McCarthy married a co-worker, Elsie Bramell in 1940. She was forced to resign her position at the Australian Museum as part of a policy not to allow couples to work together in the same department, resulting in the anthropology department being reduced to one person, her position not being replaced until 1961. She continued to assist in McCarthy's fieldwork. Fred and Elsie were the first professionally trained anthropologists and archaeologists in any museum in Australia. In 1941 McCarthy was promoted to First Class Scientific Assistant and then appointed as  curator of the anthropological collections.

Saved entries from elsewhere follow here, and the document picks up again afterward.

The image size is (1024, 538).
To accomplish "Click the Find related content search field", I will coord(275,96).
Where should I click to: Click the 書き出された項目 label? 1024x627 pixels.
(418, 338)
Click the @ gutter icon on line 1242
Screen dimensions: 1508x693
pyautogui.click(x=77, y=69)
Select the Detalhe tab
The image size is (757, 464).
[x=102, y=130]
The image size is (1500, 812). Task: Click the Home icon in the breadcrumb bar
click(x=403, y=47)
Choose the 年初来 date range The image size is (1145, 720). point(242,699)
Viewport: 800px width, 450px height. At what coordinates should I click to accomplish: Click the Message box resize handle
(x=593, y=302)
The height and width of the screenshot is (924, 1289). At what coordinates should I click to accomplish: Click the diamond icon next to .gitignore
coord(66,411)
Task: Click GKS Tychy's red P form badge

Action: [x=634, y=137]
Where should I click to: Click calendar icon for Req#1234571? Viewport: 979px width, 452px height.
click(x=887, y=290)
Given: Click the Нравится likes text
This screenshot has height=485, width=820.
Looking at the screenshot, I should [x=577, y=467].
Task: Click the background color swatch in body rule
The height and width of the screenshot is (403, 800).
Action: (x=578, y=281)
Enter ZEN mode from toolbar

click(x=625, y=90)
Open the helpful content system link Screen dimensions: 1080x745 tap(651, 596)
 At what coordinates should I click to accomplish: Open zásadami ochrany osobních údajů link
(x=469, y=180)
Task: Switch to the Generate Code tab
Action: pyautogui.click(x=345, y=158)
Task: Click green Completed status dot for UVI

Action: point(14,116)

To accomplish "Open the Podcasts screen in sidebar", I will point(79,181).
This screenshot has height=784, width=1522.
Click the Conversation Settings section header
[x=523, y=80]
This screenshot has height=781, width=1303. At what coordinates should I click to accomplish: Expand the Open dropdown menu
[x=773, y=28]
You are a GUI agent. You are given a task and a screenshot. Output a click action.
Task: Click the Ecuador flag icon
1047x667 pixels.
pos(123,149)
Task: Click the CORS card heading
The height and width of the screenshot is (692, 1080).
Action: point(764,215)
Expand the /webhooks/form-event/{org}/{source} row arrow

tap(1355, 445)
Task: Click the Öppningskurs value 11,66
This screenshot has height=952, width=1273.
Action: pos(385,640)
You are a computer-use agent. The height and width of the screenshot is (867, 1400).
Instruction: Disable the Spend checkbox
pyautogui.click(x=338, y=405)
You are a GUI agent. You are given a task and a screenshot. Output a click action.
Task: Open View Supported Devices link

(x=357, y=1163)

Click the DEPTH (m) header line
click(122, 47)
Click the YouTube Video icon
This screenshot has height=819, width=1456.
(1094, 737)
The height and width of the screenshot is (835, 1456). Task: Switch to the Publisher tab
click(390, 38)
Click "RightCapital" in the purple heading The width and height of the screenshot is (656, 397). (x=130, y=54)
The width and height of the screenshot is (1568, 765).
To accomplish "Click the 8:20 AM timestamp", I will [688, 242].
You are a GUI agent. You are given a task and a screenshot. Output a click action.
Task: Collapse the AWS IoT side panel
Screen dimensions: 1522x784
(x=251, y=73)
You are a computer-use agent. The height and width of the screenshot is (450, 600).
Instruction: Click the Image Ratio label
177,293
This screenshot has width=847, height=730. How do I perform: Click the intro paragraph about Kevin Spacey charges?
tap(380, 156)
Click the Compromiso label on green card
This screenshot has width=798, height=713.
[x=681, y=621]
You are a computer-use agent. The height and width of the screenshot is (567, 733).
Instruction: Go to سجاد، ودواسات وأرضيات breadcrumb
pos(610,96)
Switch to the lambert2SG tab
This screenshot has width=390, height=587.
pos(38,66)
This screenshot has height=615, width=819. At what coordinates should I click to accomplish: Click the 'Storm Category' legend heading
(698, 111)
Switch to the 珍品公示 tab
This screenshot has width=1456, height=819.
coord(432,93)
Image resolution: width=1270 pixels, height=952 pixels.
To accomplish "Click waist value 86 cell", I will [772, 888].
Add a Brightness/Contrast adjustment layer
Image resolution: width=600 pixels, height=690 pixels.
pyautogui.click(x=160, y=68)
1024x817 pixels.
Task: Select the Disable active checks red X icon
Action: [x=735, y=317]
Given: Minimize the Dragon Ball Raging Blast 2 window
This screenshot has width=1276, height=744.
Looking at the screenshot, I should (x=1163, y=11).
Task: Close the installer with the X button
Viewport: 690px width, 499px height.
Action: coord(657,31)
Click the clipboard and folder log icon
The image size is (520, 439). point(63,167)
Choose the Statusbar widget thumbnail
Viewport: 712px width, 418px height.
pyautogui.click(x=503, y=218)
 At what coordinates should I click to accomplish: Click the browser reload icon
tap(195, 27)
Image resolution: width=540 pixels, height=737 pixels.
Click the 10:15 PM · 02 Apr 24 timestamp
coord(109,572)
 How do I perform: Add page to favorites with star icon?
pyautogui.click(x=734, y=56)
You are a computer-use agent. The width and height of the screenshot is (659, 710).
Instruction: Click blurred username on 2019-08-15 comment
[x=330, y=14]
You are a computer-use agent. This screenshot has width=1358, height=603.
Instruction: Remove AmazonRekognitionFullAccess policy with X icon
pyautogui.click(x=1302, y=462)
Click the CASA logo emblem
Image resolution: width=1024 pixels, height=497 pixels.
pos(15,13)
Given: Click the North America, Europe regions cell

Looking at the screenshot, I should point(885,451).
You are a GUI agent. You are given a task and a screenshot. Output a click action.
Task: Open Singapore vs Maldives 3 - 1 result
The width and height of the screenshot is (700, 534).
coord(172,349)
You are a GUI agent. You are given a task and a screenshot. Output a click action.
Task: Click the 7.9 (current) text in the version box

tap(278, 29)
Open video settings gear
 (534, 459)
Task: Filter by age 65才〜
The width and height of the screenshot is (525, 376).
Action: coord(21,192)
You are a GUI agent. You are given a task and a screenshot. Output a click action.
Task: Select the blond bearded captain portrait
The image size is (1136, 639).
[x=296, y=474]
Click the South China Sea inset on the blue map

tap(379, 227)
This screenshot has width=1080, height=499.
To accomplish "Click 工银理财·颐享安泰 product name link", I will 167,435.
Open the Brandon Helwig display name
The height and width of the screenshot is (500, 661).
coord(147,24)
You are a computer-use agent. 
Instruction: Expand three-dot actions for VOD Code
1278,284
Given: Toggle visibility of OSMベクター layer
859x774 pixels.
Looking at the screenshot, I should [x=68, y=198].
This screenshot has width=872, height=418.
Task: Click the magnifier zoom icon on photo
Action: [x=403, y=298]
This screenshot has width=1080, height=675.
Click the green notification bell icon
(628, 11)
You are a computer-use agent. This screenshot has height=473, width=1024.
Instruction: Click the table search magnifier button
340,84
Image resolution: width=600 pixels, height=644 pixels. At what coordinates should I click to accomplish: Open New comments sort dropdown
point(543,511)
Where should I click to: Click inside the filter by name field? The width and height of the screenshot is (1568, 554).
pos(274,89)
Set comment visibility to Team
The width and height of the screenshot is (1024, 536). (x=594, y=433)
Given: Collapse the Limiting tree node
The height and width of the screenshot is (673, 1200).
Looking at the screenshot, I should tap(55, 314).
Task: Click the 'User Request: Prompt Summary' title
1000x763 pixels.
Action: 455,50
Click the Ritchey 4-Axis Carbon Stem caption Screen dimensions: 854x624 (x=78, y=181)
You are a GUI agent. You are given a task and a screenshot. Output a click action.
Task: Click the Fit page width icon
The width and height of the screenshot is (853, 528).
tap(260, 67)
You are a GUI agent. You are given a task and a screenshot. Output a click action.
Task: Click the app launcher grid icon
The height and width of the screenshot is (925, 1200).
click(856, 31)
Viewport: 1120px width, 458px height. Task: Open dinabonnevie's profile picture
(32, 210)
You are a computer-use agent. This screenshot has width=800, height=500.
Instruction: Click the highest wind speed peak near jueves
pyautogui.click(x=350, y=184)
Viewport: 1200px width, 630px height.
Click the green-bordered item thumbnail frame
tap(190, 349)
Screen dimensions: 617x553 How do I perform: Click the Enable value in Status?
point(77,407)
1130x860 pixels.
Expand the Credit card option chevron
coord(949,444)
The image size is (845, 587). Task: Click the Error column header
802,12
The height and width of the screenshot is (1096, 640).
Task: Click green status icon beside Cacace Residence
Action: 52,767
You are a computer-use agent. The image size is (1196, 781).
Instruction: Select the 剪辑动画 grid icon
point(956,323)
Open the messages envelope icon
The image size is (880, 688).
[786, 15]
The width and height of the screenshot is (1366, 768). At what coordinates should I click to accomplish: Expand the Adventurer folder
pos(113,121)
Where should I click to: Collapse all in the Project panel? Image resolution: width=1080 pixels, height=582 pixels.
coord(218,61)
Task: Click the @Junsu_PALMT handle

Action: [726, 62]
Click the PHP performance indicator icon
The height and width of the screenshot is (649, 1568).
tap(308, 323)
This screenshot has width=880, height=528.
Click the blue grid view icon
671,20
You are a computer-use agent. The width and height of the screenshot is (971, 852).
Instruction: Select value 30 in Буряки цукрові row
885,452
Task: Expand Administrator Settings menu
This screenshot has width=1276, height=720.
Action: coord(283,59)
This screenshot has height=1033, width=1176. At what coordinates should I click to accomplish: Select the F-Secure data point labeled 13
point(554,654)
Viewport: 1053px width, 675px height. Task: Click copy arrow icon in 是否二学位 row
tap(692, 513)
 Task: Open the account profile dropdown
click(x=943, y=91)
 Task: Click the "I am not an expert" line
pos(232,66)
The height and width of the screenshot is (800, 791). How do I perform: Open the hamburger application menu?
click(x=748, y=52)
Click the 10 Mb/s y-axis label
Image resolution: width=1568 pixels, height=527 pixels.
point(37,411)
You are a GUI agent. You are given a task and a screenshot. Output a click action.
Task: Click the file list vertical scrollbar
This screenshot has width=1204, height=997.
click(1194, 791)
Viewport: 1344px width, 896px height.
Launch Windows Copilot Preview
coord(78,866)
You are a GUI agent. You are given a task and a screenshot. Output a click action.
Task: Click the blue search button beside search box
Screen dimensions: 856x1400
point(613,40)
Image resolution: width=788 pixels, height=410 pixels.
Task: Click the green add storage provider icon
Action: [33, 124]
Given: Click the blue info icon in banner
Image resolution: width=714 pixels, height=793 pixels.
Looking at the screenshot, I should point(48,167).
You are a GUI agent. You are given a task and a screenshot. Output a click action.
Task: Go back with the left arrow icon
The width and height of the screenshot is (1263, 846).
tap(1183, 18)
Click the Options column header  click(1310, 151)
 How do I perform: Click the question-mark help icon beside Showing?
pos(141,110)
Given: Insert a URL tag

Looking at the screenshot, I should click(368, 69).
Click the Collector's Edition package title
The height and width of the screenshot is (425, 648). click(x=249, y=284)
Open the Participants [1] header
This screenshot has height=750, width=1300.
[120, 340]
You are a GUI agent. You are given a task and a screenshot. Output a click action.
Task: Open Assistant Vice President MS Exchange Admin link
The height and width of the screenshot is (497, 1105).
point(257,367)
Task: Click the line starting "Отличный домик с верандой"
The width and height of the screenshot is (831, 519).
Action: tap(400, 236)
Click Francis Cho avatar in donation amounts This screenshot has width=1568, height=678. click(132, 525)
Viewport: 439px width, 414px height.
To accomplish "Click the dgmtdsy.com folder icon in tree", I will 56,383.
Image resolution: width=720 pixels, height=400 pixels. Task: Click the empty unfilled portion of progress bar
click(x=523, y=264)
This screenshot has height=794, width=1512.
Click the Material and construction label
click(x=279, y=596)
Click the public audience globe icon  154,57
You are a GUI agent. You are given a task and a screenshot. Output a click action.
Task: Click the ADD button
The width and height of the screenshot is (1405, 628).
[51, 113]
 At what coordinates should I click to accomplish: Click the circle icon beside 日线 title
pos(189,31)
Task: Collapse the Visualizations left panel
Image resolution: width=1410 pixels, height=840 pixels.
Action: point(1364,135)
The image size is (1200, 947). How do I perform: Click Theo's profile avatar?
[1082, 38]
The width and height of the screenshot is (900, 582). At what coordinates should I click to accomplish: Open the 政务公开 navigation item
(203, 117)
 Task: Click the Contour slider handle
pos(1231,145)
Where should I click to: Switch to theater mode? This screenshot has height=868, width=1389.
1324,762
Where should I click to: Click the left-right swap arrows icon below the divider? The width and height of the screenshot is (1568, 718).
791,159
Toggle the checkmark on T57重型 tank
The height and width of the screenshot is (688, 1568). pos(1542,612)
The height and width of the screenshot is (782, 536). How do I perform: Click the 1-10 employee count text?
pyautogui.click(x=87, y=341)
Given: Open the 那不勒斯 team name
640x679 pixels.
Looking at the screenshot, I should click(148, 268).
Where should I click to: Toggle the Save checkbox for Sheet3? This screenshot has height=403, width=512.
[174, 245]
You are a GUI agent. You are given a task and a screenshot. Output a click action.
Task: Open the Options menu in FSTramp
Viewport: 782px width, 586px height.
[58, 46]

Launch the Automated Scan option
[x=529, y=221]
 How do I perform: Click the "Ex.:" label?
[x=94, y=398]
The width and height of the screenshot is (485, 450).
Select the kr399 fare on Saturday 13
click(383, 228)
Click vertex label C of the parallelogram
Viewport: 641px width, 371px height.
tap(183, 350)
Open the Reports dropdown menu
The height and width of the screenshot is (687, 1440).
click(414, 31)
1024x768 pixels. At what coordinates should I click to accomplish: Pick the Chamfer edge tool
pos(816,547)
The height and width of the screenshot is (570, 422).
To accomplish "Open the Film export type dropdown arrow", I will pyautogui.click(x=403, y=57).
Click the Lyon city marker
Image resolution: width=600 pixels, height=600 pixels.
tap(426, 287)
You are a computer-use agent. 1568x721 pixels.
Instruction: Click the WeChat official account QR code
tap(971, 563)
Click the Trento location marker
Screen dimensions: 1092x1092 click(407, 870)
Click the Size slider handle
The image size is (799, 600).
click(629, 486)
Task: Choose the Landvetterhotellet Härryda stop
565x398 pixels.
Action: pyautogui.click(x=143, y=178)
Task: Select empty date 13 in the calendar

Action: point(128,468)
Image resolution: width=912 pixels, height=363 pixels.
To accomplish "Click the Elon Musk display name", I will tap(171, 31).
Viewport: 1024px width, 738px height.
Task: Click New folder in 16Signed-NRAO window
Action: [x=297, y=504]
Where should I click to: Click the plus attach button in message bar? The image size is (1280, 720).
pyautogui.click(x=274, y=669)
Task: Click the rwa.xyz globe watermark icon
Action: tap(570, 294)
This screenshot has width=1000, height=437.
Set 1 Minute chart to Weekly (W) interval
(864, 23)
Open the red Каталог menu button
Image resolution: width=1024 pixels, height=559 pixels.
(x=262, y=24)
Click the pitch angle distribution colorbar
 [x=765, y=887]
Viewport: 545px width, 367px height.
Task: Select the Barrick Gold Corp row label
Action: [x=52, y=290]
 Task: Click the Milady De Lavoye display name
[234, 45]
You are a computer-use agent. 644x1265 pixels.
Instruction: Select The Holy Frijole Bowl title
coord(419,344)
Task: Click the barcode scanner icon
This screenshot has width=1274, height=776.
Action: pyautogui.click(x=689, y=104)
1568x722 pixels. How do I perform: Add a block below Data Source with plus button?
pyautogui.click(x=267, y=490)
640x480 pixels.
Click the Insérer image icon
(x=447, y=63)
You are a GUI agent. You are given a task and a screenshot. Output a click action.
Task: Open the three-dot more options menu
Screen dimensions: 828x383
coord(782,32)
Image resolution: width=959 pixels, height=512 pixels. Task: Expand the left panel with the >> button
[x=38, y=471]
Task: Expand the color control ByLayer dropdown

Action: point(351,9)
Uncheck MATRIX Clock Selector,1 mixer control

In private life, McCarthy was a keen sportsman and bushwalker. He retired in 1971 and was awarded an Honorary Doctorate of Sciences from the Australian National University in recognition of his achievements.

Work
In the underfinanced years of the depression McCarthy undertook, together with a volunteer team he organized, to survey at his own expense, and in his free time, numerous prehistoric art galleries, recording and sketching their contents before urban sprawl destroyed extensive remains of Sydney's aboriginal heritage. They would train over the weekends to areas like the Hawkesbury River, around Cowan, Berowra, Mangrove Creek and the Georges River. This resulted in the compilation of a massive manuscript on Sydney's regional indigenous art which, together with his diaries, he left to AIATSIS after his retirement.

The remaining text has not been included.